Take the line with "Task: Click the cloud download icon" and every line after it in the entries below, and set them down exactly, without any pictures.

---------- Dataset extract ----------

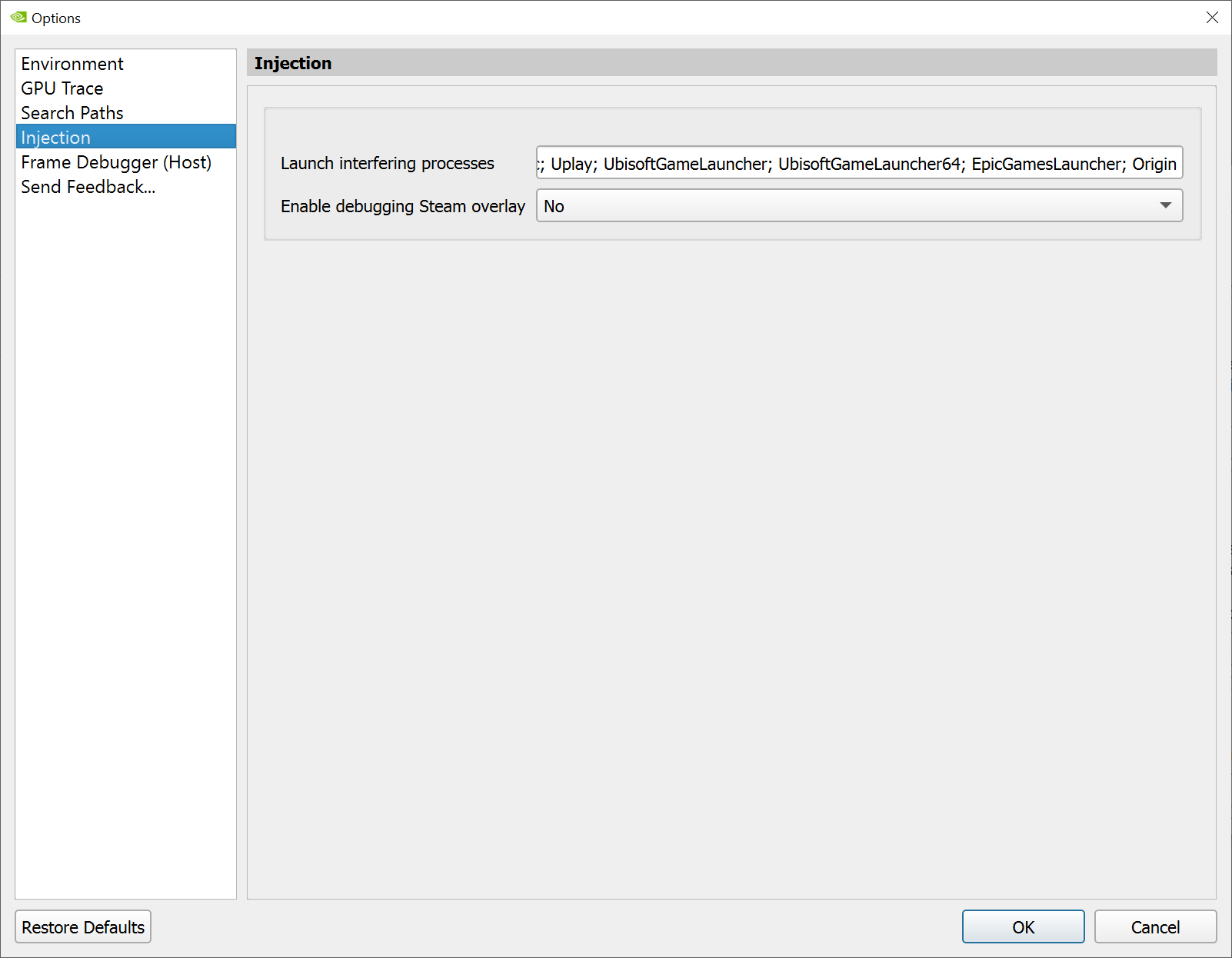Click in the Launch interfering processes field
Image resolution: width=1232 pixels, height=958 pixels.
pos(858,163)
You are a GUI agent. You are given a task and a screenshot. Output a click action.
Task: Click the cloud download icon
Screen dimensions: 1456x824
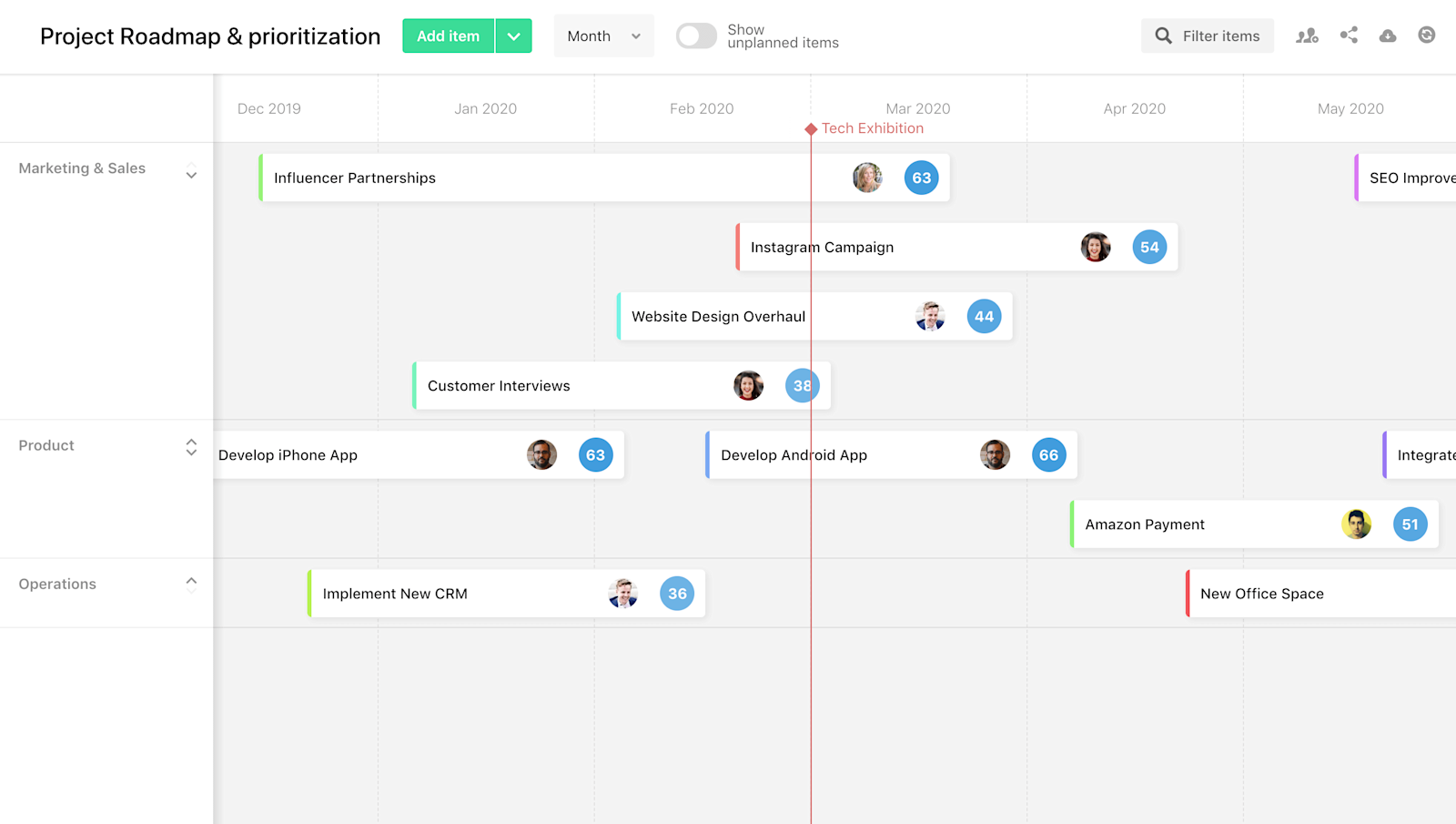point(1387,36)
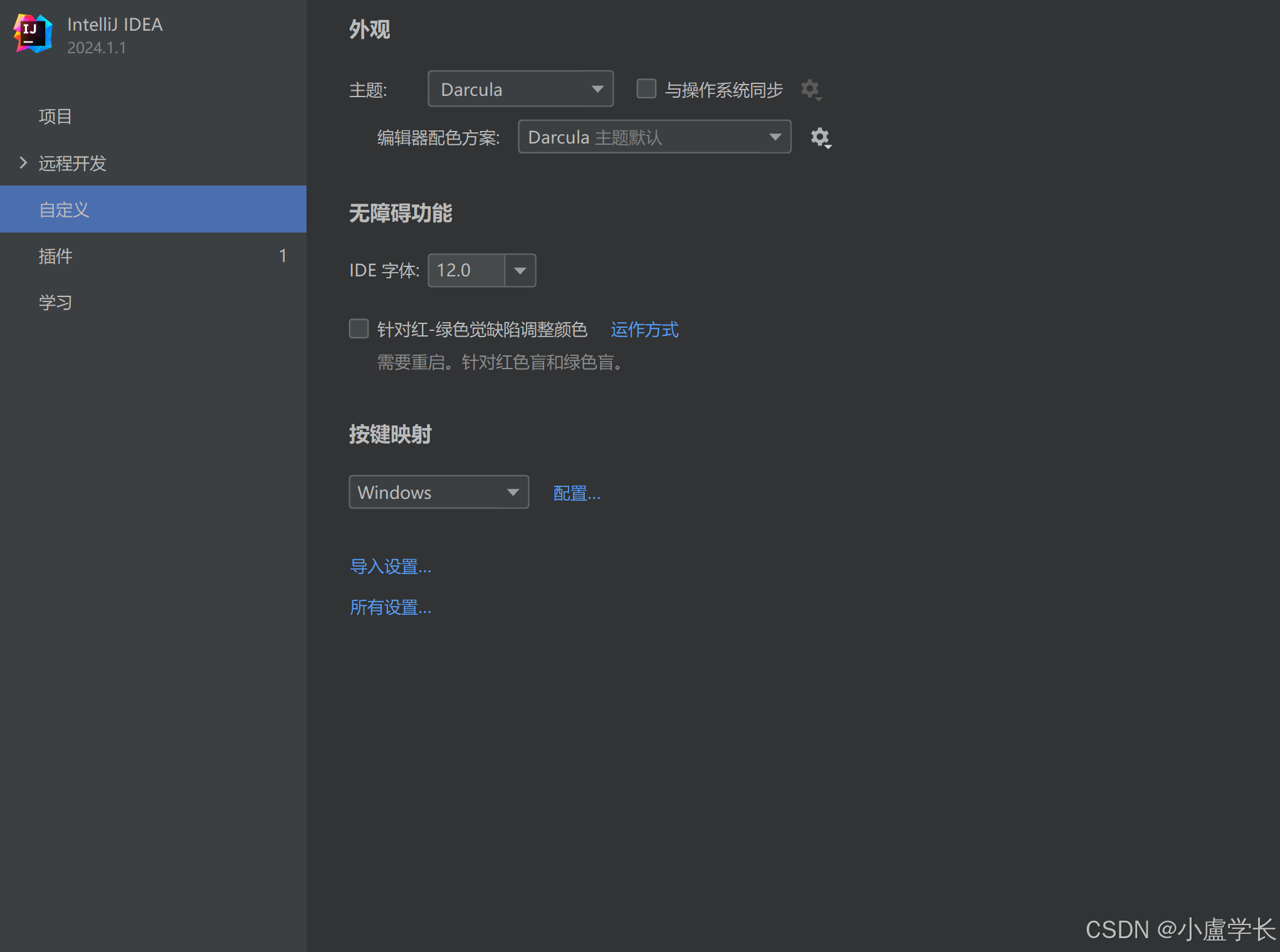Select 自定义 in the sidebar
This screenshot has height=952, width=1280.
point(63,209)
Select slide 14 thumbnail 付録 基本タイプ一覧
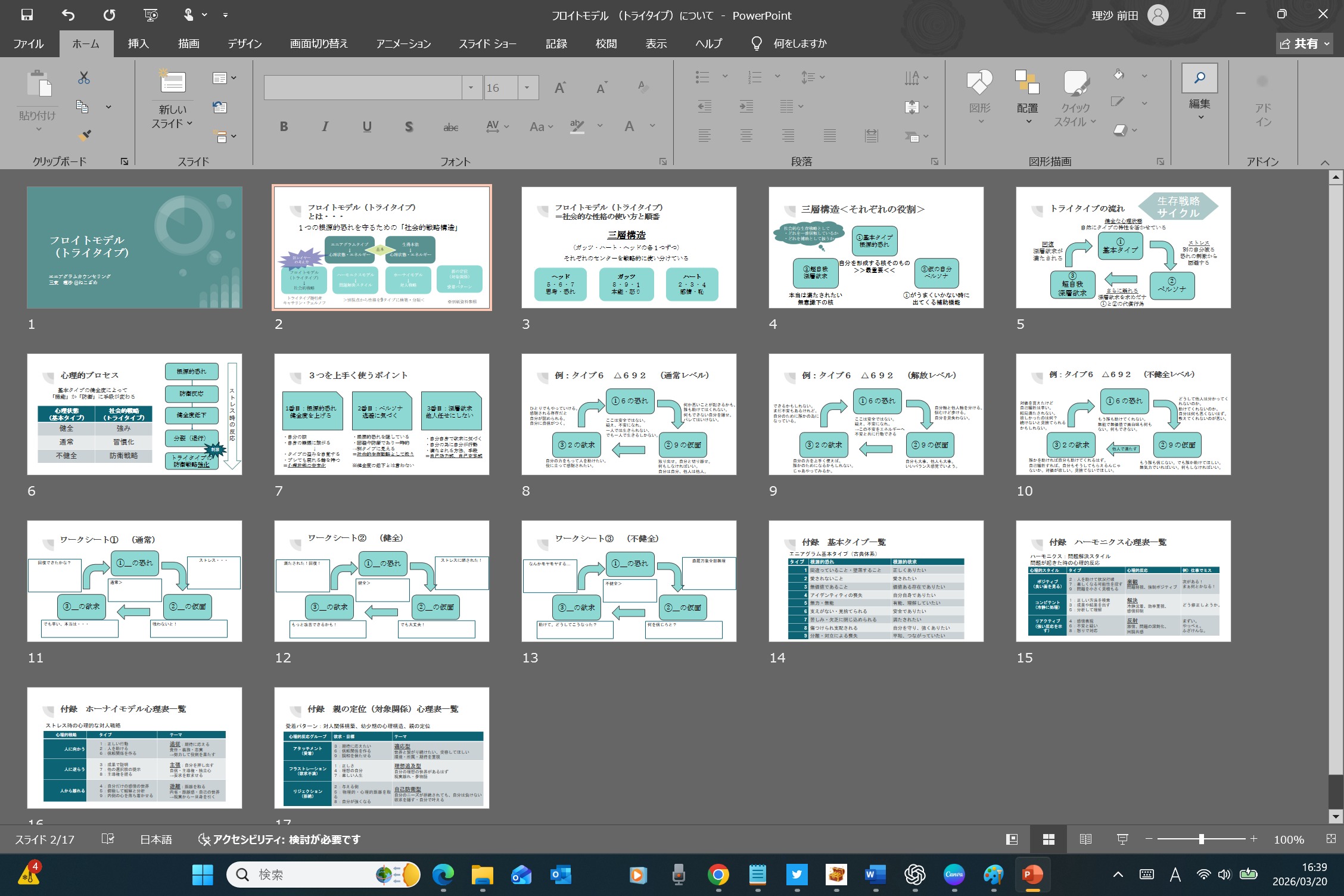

----------

# Written response:
Task: Click the cloud download icon
Screen dimensions: 1456x824
point(1387,36)
Select 自定义 in the sidebar
This screenshot has height=952, width=1280.
point(63,209)
Select slide 14 thumbnail 付録 基本タイプ一覧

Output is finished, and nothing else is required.